* [Extract provided]
=======

Tokenization counts: the impact of tokenization on arithmetic in frontier LLMs
Aaditya K. Singh, DJ Strouse
TL;DR
This work reveals that number tokenization direction (L2R vs R2L) materially shapes arithmetic performance in frontier LLMs, with R2L (enforced via right-aligned digit grouping) yielding substantial gains over L2R. Through controlled delimited inputs and multiple ablations, the authors show that the observed advantages are primarily driven by tokenization direction rather than delimiter semantics or added thinking tokens. Detailed error analyses uncover systematic, length-mismatch and token-boundary failures, including a pronounced digit-4 misprediction pattern under L2R. The study also demonstrates that models can be prompted to convert L2R inputs into R2L outputs, recovering performance and suggesting avenues for mitigating tokenization biases in numerical reasoning. Collectively, the results urge careful ablations of number tokenization in model training and evaluation to better understand and control inductive biases in arithmetic tasks.

=======

* [Exercises]
a) According to the tokenization summary, which tokenization direction gives substantial gains in arithmetic performance, and how is it enforced?
b) For each statement, say yes or no based on the tokenization summary, and quote the words that decide it.
(i) The observed advantages come mainly from added thinking tokens.
(ii) A pronounced digit-4 misprediction pattern appears under L2R.
(iii) Models can be prompted to turn L2R inputs into R2L outputs.
c) Translate this sentence from the tokenization summary into Spanish: "Collectively, the results urge careful ablations of number tokenization in model training and evaluation to better understand and control inductive biases in arithmetic tasks."
Answer from the tokenization summary alone, without outside knowledge.

* [Information provided]

=======

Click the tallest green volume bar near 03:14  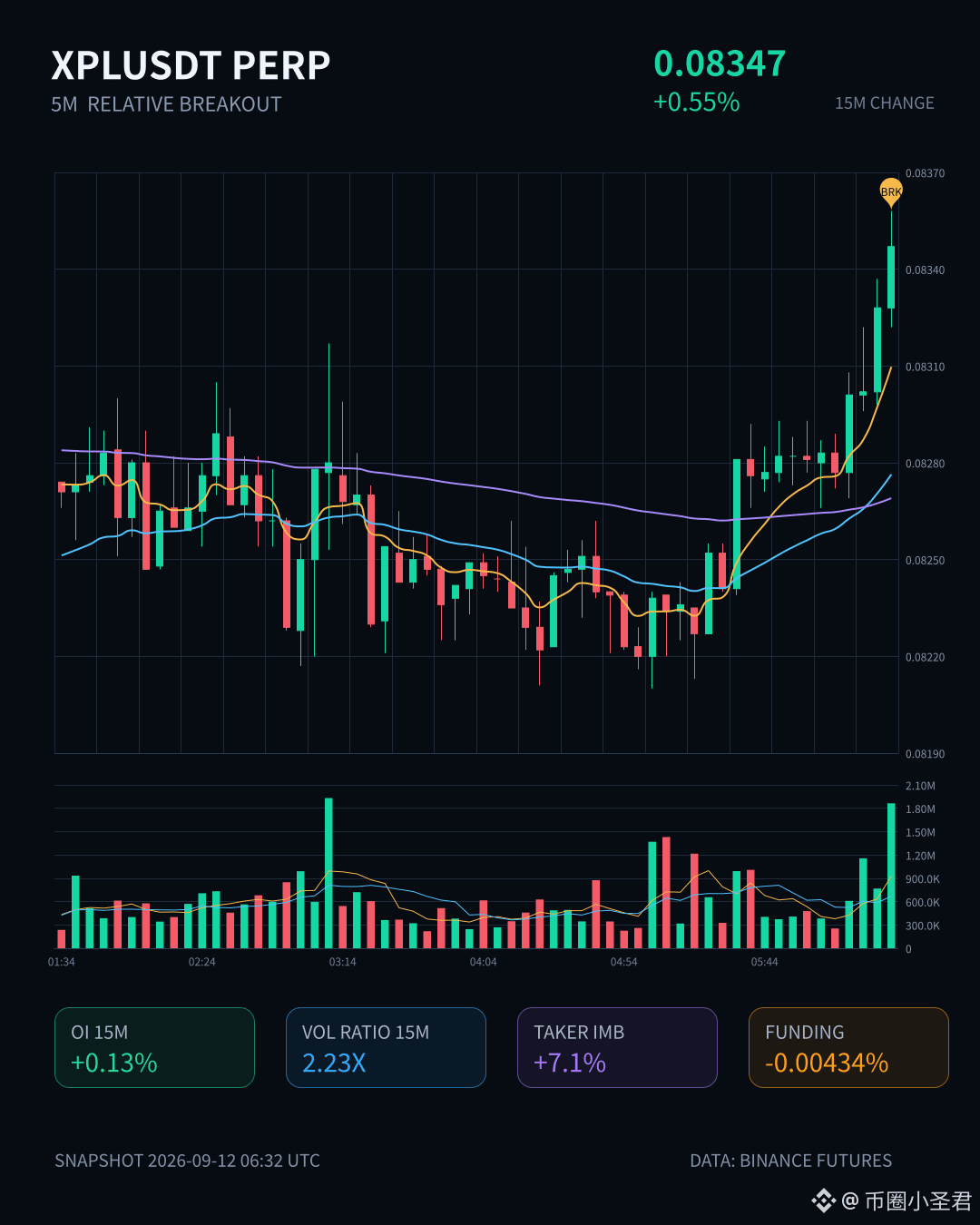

=======

* [List of solutions]
a) R2L, enforced via right-aligned digit grouping.

b)
(i) No: "the observed advantages are primarily driven by tokenization direction rather than delimiter semantics or added thinking tokens"
(ii) Yes: "including a pronounced digit-4 misprediction pattern under L2R"
(iii) Yes: "models can be prompted to convert L2R inputs into R2L outputs"

c) En conjunto, los resultados instan a realizar ablaciones cuidadosas de la tokenización de números en el entrenamiento y la evaluación de modelos para comprender y controlar mejor los sesgos inductivos en las tareas aritméticas.